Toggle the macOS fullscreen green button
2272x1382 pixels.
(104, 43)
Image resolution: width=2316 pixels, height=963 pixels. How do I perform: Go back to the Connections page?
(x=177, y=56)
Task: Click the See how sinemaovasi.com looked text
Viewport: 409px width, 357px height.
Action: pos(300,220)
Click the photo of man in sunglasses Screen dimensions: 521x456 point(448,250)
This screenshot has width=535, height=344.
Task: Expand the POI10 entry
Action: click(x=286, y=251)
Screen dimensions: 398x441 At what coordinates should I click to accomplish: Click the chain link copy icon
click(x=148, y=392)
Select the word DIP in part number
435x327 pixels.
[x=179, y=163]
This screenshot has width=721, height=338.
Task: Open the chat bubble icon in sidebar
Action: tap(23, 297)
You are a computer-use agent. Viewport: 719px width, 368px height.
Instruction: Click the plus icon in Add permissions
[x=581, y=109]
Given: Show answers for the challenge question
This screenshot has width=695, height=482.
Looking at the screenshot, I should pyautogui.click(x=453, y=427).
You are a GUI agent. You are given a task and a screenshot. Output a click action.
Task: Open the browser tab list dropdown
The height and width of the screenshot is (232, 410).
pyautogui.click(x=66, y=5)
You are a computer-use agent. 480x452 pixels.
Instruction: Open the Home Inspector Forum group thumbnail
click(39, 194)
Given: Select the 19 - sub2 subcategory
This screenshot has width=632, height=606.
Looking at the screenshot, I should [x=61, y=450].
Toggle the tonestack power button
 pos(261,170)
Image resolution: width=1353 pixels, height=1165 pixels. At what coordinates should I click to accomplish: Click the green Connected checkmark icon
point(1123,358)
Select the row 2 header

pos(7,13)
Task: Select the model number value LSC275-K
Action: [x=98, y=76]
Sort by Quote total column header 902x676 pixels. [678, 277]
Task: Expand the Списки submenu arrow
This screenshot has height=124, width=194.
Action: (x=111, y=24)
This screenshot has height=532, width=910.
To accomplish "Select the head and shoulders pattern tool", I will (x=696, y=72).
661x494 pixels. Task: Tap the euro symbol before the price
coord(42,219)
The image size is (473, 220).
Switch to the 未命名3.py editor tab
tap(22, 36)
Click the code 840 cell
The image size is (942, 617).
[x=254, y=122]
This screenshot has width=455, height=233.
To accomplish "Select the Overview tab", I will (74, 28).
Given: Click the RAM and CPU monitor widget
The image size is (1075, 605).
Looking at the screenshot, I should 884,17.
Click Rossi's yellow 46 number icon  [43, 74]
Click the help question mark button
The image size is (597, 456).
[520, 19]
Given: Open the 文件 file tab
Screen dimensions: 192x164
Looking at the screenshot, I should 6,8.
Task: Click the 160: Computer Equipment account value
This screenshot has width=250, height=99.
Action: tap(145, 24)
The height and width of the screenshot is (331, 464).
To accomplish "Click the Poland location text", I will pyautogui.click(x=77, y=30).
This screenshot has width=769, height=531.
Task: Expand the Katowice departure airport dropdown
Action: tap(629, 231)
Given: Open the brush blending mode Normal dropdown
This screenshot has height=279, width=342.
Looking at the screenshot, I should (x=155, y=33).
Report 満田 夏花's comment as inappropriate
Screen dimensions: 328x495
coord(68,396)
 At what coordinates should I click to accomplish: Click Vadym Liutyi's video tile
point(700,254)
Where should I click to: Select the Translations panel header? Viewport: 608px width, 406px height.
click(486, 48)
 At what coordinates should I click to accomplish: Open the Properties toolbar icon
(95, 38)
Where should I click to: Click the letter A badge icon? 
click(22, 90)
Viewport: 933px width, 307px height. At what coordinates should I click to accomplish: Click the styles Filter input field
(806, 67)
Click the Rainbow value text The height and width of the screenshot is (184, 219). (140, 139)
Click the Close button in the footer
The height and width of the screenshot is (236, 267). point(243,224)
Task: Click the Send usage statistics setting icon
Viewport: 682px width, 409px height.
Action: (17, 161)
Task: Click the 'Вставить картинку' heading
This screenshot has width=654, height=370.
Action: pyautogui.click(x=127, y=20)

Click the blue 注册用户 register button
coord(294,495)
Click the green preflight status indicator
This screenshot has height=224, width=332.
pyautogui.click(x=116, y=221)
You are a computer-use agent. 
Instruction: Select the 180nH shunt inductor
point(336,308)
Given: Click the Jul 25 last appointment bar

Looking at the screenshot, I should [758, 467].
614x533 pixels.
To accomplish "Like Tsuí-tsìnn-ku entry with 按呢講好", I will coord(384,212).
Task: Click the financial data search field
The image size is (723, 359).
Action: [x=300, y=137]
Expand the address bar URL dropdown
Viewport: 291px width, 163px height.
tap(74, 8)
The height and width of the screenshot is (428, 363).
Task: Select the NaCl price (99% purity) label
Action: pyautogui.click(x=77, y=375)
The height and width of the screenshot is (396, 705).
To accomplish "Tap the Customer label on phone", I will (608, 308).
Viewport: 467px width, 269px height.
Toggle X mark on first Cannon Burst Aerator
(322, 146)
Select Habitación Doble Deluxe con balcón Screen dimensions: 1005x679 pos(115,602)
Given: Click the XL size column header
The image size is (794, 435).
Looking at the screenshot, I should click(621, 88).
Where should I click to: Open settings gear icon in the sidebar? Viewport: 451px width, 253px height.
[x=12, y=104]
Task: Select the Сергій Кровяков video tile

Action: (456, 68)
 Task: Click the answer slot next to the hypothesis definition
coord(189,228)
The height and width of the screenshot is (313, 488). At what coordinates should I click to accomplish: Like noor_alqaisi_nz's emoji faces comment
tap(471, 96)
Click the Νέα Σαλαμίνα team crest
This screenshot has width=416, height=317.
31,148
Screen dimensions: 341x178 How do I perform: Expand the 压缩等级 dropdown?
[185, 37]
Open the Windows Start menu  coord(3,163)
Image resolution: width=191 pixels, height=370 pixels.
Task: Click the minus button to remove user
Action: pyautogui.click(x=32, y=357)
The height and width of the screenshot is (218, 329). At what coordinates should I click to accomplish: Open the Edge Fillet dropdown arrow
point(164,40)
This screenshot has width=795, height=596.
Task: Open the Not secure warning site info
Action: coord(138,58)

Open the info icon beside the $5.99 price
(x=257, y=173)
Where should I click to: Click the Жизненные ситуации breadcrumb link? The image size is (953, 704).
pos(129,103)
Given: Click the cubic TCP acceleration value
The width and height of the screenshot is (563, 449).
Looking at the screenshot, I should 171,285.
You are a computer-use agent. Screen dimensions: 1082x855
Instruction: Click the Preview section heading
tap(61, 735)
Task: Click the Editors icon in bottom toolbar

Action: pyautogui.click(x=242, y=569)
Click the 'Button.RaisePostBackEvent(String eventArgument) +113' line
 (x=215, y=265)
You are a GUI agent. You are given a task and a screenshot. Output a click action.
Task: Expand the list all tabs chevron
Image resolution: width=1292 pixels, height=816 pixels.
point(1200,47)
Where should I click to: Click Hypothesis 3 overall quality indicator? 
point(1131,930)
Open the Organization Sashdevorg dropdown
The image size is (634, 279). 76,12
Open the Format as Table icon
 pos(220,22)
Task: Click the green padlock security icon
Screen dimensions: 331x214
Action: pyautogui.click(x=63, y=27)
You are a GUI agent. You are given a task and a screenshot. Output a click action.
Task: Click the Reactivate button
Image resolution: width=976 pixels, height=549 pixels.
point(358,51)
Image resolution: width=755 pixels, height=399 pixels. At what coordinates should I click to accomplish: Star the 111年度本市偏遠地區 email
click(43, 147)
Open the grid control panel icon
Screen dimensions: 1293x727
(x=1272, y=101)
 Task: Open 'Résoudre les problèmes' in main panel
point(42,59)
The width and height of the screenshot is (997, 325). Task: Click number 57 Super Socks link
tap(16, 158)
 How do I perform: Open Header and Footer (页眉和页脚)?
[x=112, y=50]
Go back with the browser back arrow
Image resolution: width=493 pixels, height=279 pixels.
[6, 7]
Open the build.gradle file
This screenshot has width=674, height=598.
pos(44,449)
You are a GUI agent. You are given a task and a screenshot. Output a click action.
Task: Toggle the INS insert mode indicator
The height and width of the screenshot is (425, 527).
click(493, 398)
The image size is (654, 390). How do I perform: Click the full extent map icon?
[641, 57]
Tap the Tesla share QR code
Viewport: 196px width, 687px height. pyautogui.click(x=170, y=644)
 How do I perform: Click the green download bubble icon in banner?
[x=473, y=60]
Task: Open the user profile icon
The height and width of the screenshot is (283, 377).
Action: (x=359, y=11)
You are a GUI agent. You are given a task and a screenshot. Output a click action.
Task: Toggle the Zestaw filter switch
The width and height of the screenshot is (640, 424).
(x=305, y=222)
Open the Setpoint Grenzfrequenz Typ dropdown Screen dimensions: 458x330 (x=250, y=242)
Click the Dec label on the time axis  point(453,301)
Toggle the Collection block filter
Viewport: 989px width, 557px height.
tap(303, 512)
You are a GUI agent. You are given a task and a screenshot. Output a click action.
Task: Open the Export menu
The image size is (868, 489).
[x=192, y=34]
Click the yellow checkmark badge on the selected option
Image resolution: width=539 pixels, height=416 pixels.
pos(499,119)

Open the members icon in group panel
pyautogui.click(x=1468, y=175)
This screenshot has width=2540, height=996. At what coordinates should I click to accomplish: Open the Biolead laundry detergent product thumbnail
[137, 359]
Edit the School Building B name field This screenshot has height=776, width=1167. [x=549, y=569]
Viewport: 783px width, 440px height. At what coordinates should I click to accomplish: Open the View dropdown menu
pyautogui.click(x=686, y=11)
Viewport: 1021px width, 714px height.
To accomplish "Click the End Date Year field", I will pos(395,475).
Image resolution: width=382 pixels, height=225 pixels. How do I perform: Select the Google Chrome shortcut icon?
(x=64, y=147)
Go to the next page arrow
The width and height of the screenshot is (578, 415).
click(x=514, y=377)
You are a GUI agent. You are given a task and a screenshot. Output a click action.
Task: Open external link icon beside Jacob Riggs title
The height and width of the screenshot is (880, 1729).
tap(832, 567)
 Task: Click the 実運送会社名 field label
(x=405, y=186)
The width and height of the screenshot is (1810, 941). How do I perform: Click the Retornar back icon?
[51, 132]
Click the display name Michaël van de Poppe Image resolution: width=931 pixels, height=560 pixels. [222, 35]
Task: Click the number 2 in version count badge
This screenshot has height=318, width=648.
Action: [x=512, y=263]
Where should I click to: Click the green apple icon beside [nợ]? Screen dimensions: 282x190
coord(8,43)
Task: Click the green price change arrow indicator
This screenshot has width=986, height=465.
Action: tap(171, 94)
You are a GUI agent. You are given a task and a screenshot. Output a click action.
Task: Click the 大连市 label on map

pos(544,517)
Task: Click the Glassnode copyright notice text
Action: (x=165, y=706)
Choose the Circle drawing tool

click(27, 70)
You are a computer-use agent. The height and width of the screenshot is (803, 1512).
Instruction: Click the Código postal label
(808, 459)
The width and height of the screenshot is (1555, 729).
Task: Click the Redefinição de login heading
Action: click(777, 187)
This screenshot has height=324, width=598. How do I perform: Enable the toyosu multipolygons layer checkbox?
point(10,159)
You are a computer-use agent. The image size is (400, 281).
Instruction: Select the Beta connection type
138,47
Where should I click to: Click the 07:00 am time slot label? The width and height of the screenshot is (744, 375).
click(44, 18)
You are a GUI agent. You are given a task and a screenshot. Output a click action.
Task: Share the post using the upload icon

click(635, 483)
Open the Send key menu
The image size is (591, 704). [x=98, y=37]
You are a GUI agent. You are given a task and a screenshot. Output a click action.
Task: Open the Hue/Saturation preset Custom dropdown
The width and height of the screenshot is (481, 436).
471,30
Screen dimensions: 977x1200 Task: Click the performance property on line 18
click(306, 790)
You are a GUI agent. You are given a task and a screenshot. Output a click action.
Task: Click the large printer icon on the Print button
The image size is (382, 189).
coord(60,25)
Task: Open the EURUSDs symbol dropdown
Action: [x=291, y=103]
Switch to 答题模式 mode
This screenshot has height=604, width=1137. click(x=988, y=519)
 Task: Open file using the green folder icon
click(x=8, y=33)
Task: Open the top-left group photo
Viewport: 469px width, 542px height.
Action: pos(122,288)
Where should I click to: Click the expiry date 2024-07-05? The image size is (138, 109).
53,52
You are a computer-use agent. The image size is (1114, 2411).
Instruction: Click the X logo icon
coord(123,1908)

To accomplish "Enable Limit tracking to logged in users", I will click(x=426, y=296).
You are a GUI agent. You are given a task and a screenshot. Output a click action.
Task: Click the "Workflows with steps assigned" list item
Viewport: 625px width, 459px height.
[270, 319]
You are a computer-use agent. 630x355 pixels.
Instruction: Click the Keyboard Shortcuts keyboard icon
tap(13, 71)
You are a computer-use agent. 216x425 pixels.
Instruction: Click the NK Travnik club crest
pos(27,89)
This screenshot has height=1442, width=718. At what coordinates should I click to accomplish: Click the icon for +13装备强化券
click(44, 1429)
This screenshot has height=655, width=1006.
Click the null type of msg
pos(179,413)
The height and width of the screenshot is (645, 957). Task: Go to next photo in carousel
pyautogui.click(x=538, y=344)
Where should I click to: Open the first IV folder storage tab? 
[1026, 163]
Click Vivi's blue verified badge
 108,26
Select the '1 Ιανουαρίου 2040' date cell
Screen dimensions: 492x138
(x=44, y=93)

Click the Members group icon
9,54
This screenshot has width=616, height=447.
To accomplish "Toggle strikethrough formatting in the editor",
- - -
EXERCISE
The answer should be exactly the lines from the one that contains "Click the Members group icon" through the end of the entries, both ends included, and nothing besides.

RESPONSE TO THIS TASK
Click the Members group icon
9,54
This screenshot has width=616, height=447.
To accomplish "Toggle strikethrough formatting in the editor",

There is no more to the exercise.